Interview d’Ilana Soskin, avocate spécialisée en e-réputation

 

Gabriel Dabi-Schwebel : Bonjour Ilana Soskin, vous êtes avocate spécialisée en droit de la presse et vous vous occupez plus particulièrement de faire respecter la réputation de vos clients sur internet. En quoi cela consiste-t-il ?

Ilana Soskin : Mon cabinet intervient en complément des agences d’e-réputation comme 1min30.com afin de faire supprimer des contenus nuisibles à la réputation d’une société ou d’une personne physique. Les agences d’e-réputation font un excellent travail de fond pour améliorer l’image de leurs clients, notamment en terme de référencement ou de contenus positifs. Il s’avère toutefois parfois nécessaire de combiner cette politique de communication par des procédures judiciaires visant à faire supprimer des articles ou des propos dénigrants sur internet, ou, à tout le moins, à faire déréférencer les articles des moteurs de recherche.

 

Gabriel Dabi-Schwebel : Que peut-on légalement faire supprimer ?

Ilana Soskin : Judiciairement, il est possible de demander aux éditeurs de sites internet (ou aux hébergeurs, comme par exemple des sites d’avis ou des forums) de supprimer les propos diffamatoires, c’est à dire qui portent atteinte à l’honneur et la considération d’une société ou d’un particulier. Les propos injurieux peuvent également faire l’objet d’une demande de retrait. Il en est de même des photographies de personnes mises en ligne sans leur autorisation ou encore des propos portants atteinte à la vie privée de particulier. Pour les sociétés, il s’agira le plus souvent de commentaires excessifs dépassant la liberté d’expression, ou encore de faux avis par exemple.  Concernant la diffamation et l’injure, il faut toutefois agir dans le délai de prescription de 3 mois et donc être particulièrement réactif. La politique de veille internet menée par les agences d’e-réputation permettra le plus souvent d’agir à temps.

 

Gabriel Dabi-Schwebel : Est-il possible de demander le déréférencement de pages internet sur des moteurs de recherche comme Google lorsque l’on ne parvient pas à faire supprimer un commentaire ou un article ?

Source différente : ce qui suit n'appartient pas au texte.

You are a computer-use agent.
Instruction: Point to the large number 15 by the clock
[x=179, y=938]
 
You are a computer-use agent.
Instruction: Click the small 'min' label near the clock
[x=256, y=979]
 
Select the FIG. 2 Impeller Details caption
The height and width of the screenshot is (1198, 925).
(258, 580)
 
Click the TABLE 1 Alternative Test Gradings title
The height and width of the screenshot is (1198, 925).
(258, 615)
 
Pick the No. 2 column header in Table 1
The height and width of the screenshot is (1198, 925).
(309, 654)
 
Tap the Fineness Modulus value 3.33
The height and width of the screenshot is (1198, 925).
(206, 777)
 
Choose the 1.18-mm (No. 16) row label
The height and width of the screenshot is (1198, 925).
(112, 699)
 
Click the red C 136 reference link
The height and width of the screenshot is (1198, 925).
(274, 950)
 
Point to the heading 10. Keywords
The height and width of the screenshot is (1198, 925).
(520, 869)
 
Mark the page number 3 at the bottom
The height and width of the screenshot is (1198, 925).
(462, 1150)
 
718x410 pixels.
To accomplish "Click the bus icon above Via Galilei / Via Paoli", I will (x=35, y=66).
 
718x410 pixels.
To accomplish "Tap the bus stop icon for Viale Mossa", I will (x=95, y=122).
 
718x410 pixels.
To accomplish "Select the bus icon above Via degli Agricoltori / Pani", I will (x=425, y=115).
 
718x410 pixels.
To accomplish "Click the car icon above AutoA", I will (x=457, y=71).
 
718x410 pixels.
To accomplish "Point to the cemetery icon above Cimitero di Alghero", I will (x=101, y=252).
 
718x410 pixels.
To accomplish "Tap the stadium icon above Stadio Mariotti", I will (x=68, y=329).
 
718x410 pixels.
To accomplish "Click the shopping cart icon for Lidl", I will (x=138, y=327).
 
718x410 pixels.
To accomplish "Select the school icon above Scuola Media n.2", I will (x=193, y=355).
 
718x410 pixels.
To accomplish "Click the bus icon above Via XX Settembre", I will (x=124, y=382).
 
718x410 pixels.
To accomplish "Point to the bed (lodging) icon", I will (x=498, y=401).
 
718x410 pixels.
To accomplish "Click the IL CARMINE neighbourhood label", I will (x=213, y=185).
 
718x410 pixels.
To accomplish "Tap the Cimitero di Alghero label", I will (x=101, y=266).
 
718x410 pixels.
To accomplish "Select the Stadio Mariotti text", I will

Ilana Soskin : Les demandes de suppression de référencement sur les moteurs de recherche sont possibles dans les mêmes conditions que les demandes de suppression d’article ou de commentaires, c’est à dire en cas de diffamation, d’injure, d’atteinte au droit à l’image ou à la vie privée. En pratique, il est fréquent de demander aux moteurs de recherche de supprimer les liens vers des articles ou des pages que la société ou le particulier n’auront pas réussi à faire supprimer directement auprès de l’éditeur ou de l’hébergeur soit par ce que le site n’a jamais répondu, soit par ce que les contenus sont hébergés à l’étranger par exemple. Les moteurs de recherche comme Google demandent toutefois que le requérant justifie que les démarches entreprises directement auprès de l’auteur ou l’éditeur n’ont pas abouti. Les personnes physiques peuvent également demander le déréférencement de pages internet sur le fondement de la loi sur les données personnelles, ce sans qu’il soit nécessaire que la demande de suppression de ces informations soit sollicitée préalablement ou simultanément à celles des pages internet d’où les informations sont issues.

 

Gabriel Dabi-Schwebel : Justement, suite à la décision rendue le 13 mai 2014 par la Cour de Justice de L’Union Européenne (CJUE), Google a mis en place un formulaire de demande de retrait, qu’en est-il dans la pratique ?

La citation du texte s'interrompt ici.